The focus on antibiotic resistance in bacteria in the media frustrates Löffler. “Fungal infections are always neglected in big conferences. They are somewhere, but not in the center. Viral infections, bacterial infections, and then somewhere fungal infection. We must bring fungal infections more in to the focus of the scientific world,” he said.
References
- Seif, M. et al. CAR T cells targeting Aspergillus fumigatus are effective at treating invasive pulmonary aspergillosis in preclinical models. Sci Transl Med 14, eabh1209 (2022).
- Mousavi, B. et al. Aspergillus species in indoor environments and their possible occupational and public health hazards. mazu-cmm 2, 36–42 (2016).
- Meersseman, W., Lagrou, K., Maertens, J. & Wijngaerden, E. V. Invasive Aspergillosis in the Intensive Care Unit.

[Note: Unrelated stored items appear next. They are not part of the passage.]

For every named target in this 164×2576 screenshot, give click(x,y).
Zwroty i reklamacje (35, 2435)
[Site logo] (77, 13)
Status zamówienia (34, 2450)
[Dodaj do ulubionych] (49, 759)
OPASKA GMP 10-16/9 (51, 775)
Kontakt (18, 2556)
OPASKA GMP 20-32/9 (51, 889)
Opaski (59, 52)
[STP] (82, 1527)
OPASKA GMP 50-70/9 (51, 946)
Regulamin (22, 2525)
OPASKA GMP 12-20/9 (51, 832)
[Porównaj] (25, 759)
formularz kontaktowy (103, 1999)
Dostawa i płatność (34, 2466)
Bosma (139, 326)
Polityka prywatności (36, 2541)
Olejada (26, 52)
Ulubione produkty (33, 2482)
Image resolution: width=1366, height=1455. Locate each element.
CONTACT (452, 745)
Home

Clinical Infectious Diseases 45, 205–216 (2007).
- Mølgaard-Nielsen, D., Pasternak, B. & Hviid, A. Use of Oral Fluconazole during Pregnancy and the Risk of Birth Defects. N Engl J Med 369, 830–839 (2013).
- van de Veerdonk, F. L., Gresnigt, M. S., Romani, L., Netea, M. G. & Latgé, J.-P. Aspergillus fumigatus morphology and dynamic host interactions. Nat Rev Microbiol 15, 661–674 (2017).